In the broader reform picture, Mondry said an end to federal cannabis prohibition “might” result in an increased entry of participants into the hemp market.

“[That includes people] who previously stayed on the sidelines and refrained from entering the hemp market because of the connection and association with marijuana,” he said. “And I’m thinking here, Wall Street investment firms, banks, large agribusiness, major manufacturers of food and beverage products. So, I think if the States Reform Act were to pass, we could see the hemp market really pick up and really grow rapidly. That’s sort of my take on it.”

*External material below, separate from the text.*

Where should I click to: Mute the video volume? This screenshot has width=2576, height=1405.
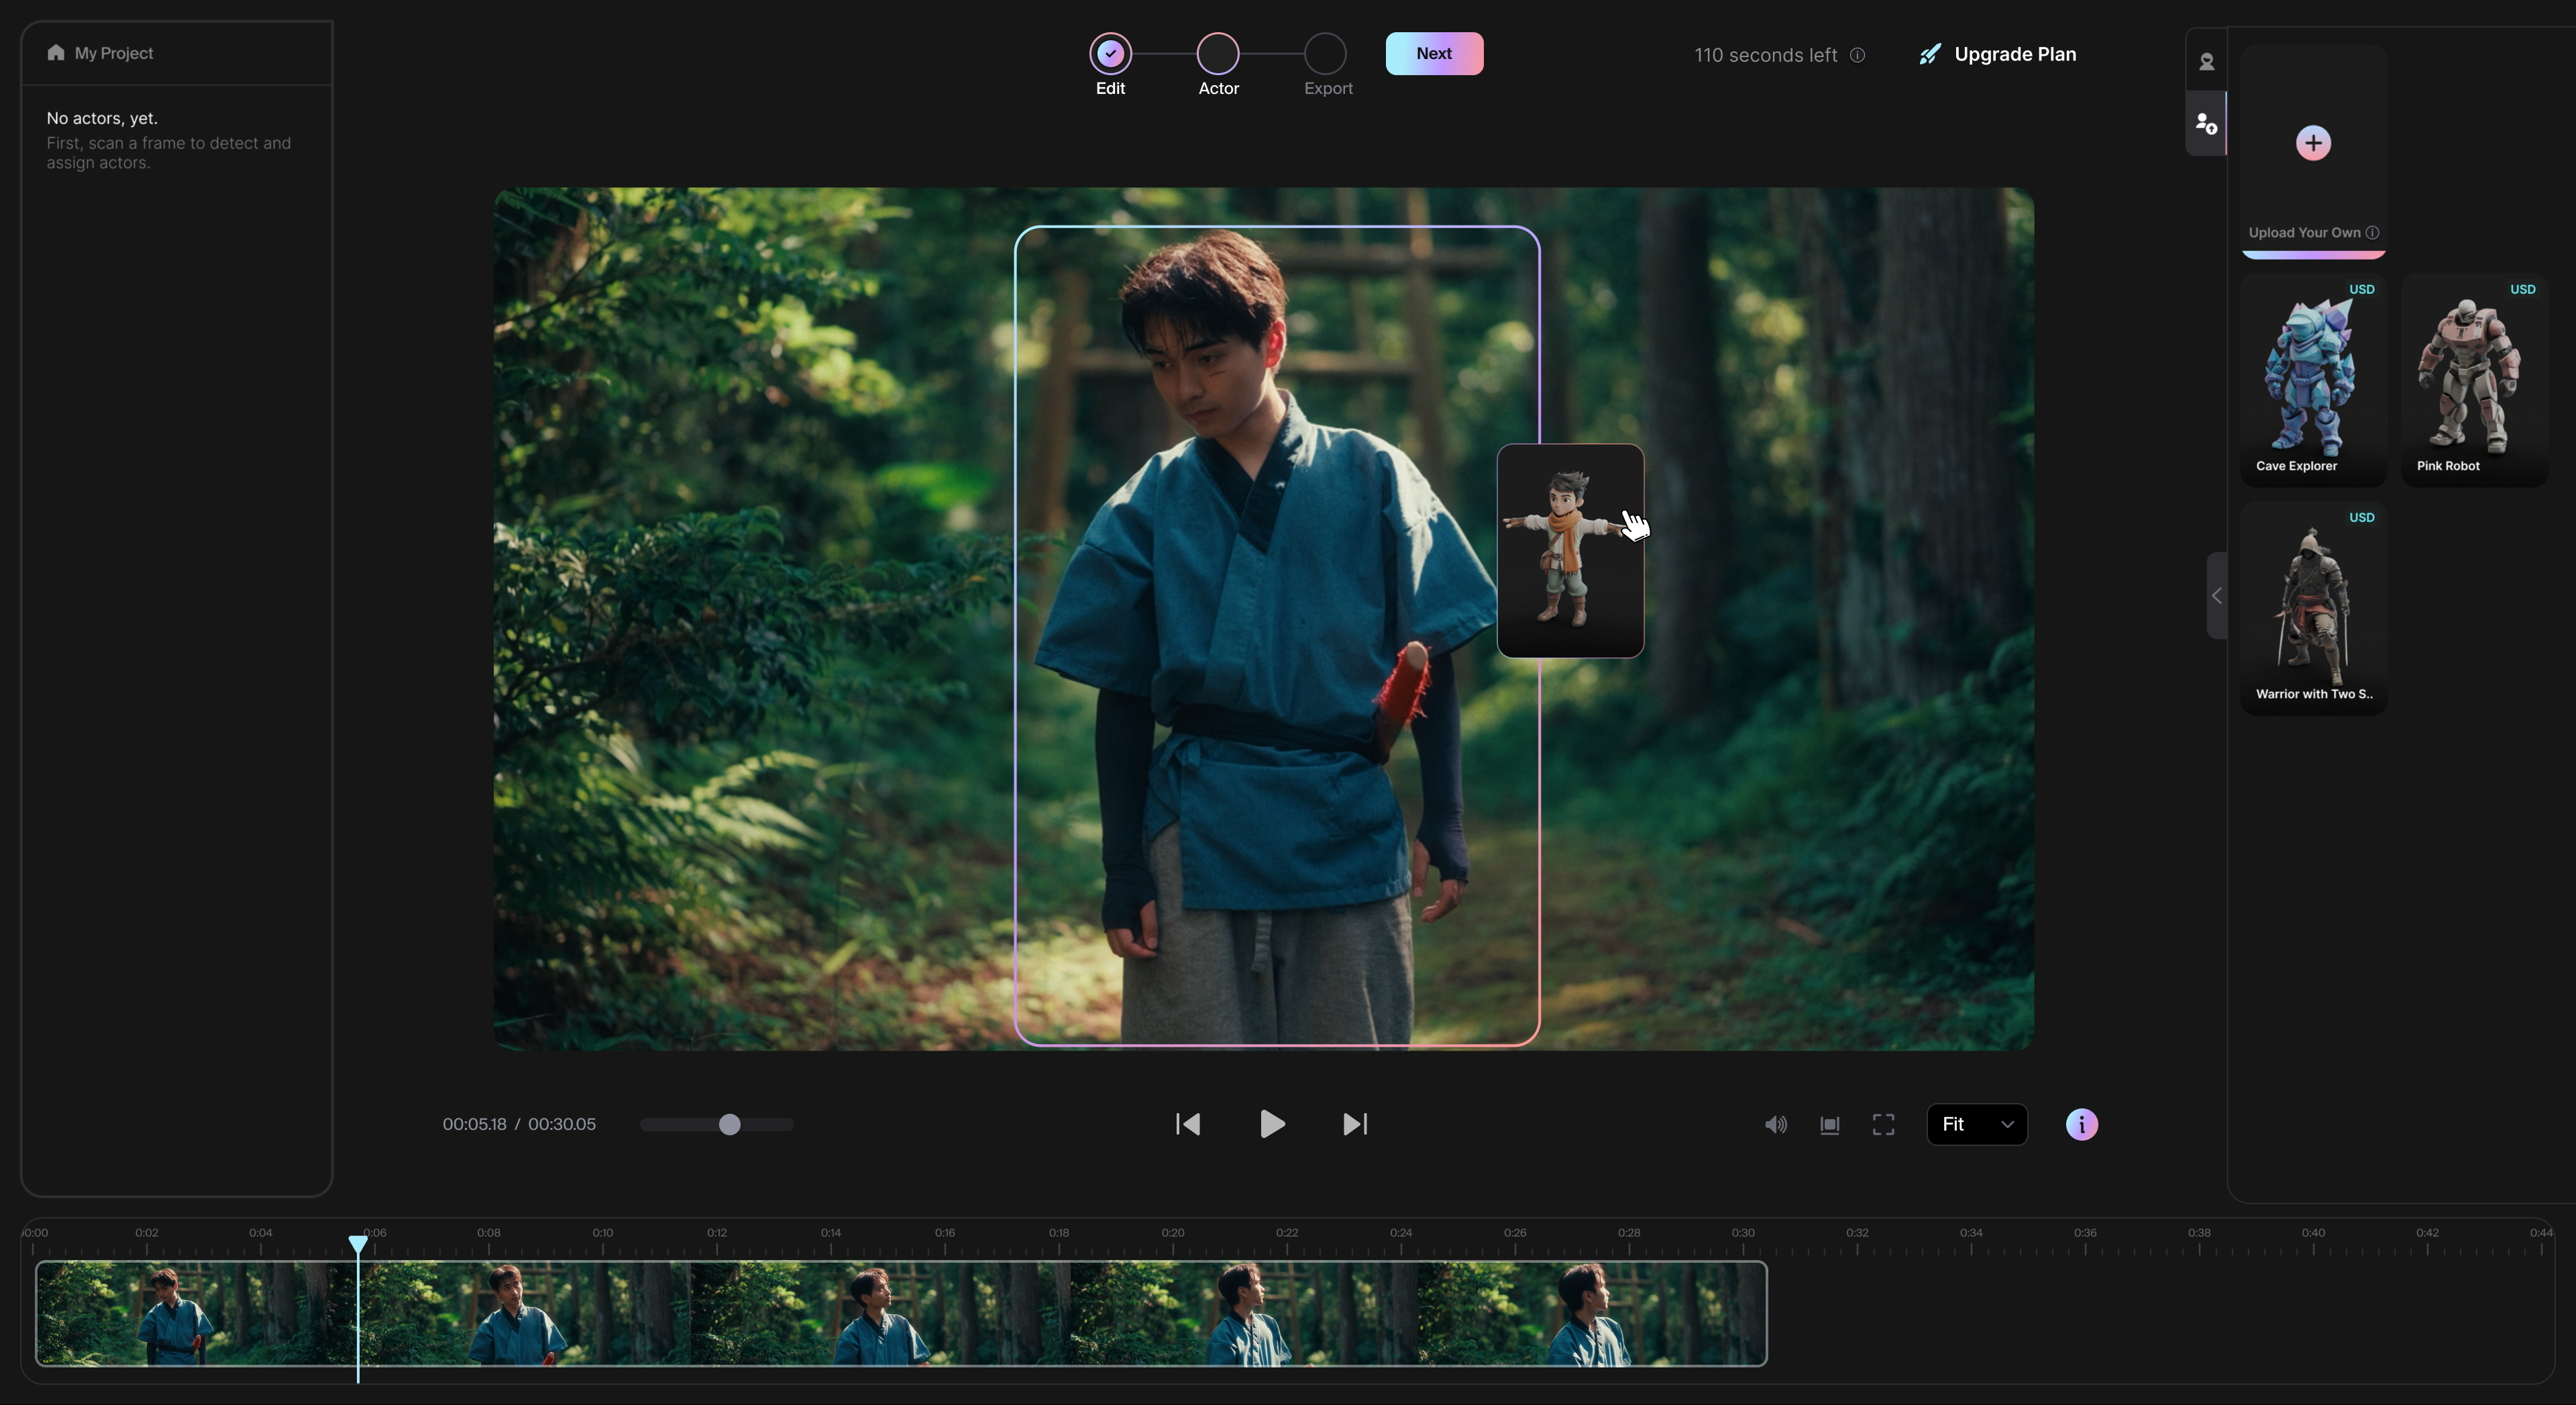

Mondry said he was more pleased than surprised when Mace, a Deep South Republican, introduced federal cannabis legislation. SRA represents a growing corps of voices from both sides of the political spectrum to end prohibition, he said.

Hauser said much of the same.

“I thought it was really positive,” she said about Mace’s SRA introduction. “I think the bipartisan support will really move the needle, and it’s representative of where the public is as far as supportive regulation, and … there’s a need for reform and a tax-and-regulate system, and that’s something both sides of the aisle agree on.”